Positive symptoms can have you feeling, smelling, seeing, and hearing things that aren’t there.  You can even taste things that aren’t there.  It can lead to believing strange things about the government, aliens, and more.  Paranoia sets in and you can think all kinds of people are out to get you.  It can get out of hand quickly.  Negative symptoms can affect the speech, interest in activities and life in general, social life, and more.  The main problem with all of this is that the person suffering with schizophrenia may not realize they are even ill.

What Causes Schizophrenia?

Nobody is fully sure what the cause of schizophrenia is.  Doctors have been on the hunt for many decades now but the confusion still remains, largely because there are so many variables involved and schizophrenia is so complex.  It seems like there are aspects that are related directly to the brain, including its physical structure and neurochemical transmitter levels.  There are also indications that it is related to the environment and the experiences of the person’s life.

Despite all of the various contributions that can exist that come together to create schizophrenia, it is still possible to create a diagnosis, and we have found medications that seem to work very well in helping reduce the symptoms intensity.

Some of the environmental factors that might help cause schizophrenia are related to viruses that the baby may be exposed to or substance abuse by the person or their parent, lack of certain vitamins and minerals needed as a baby, and even stressful trauma situations.  There are so many possibilities that it’s truly endless.

What is Schizophrenia?

Before we can talk too much more about schizophrenia, we need to mention what it is in a more clear manner, summarized, so we have somewhat of a preview in hand for future discussion.  Schizophrenia happens inside a person’s mind, for the most part.  It can cause confusion between the real world and thoughts, called delusions and hallucinations.  We all have these thoughts but we know the difference between them and what’s actually real.

It’s kind of like being in a dream but not realizing you are dreaming.  A schizophrenic person can feel like their strange thoughts are real things.  And a big kicker is that the person may not even realize that these weird ideas and concepts aren’t imaginary.

Nobody is truly certain why schizophrenia happens to certain people and not to others.  There are no clear causes, just correlations.  There are suggestions it could be related to literal, physical problems with the brain.  There are also thoughts that it’s related to neurotransmitters, the chemicals in our brains that help regulate our moods.  There are those who believe it is a spiritual sickness.

What we do know is that there is a genetic component to schizophrenia, meaning that if you have a family member who has dealt with this, then you are more likely to as well.  If you have an identical twin, you are very likely to experience schizophrenia if he or she has before too.

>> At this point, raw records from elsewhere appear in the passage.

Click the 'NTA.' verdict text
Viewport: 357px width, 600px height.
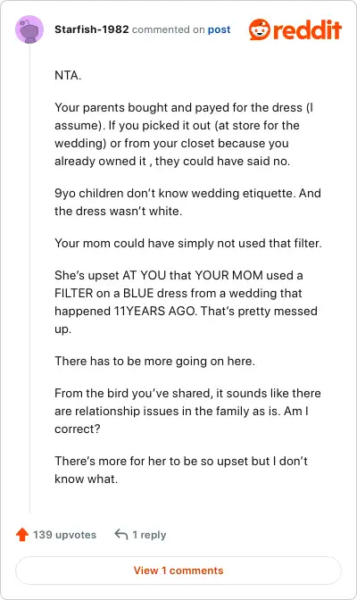[68, 75]
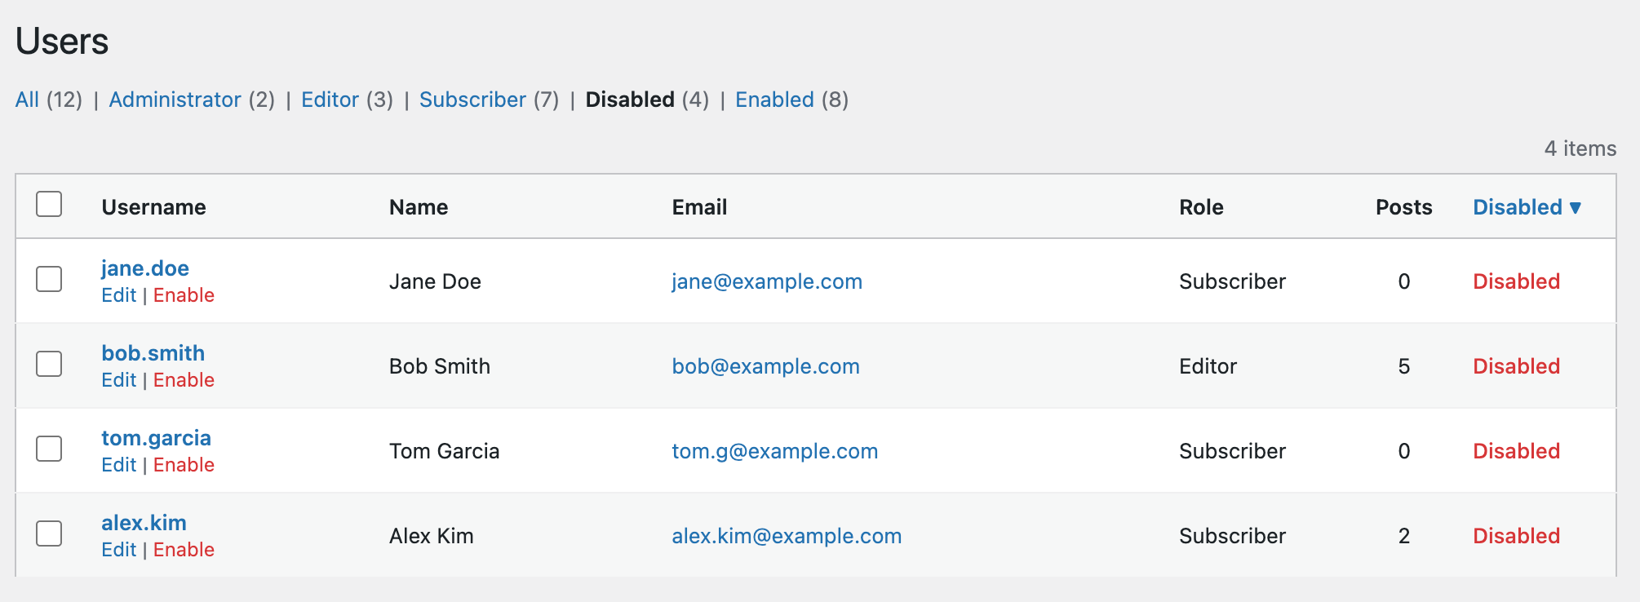
Task: Click Enable under bob.smith
Action: [184, 380]
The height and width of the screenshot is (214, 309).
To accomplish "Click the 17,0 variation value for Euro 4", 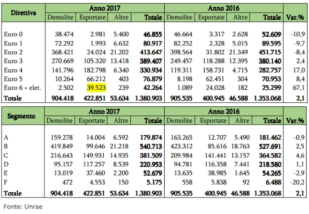I will point(296,71).
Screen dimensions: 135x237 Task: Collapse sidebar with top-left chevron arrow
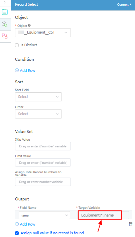(5, 2)
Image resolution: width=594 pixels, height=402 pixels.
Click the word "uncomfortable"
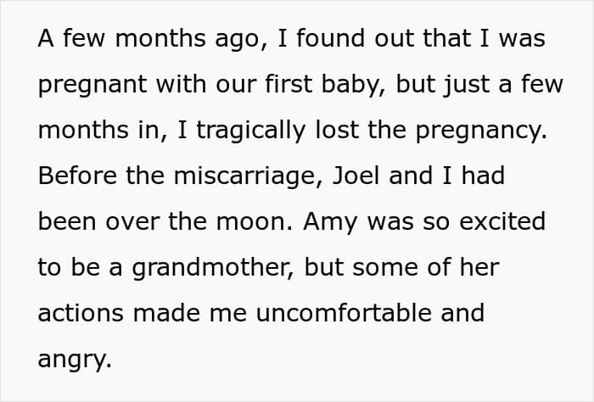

Schizophrenia’s Long History

Schizophrenia is complex illness with an equally complex history.  The medical community didn’t suddenly find a disease and label it as “schizophrenia.”  It took many years; beginning in the early 1800’s the world in the West began to notice a cluster of similar symptoms and began giving them one name together.  What was noticed as an extreme form of madness was first called ‘early dementia’ because it occurred in the young and not the old, in the creative and not the dull.

The main thing people noticed was that it wasn’t like mood instability that young folks sometimes experienced, so they called it ‘developmental insanity’ referring to the youth that it affected.  In the 1870’s, schizophrenia, not yet being called such, became called ‘hebephrenia.’  But finally in 1908 it was noticed that the main effect of this illness was the split between the person’s personality and their mind and ability to reason.

This man, E. Bleuler, identified four effects of schizophrenia that he cleverly realized could all be described by the letter ‘A,’ which include Ambivalence, Autism, Affect, and Association.  Finally narrowing down the reality of this mental illness and giving it a common label helped make it accessible to the medical community and gave us the ability to communicate clearly with one another about it.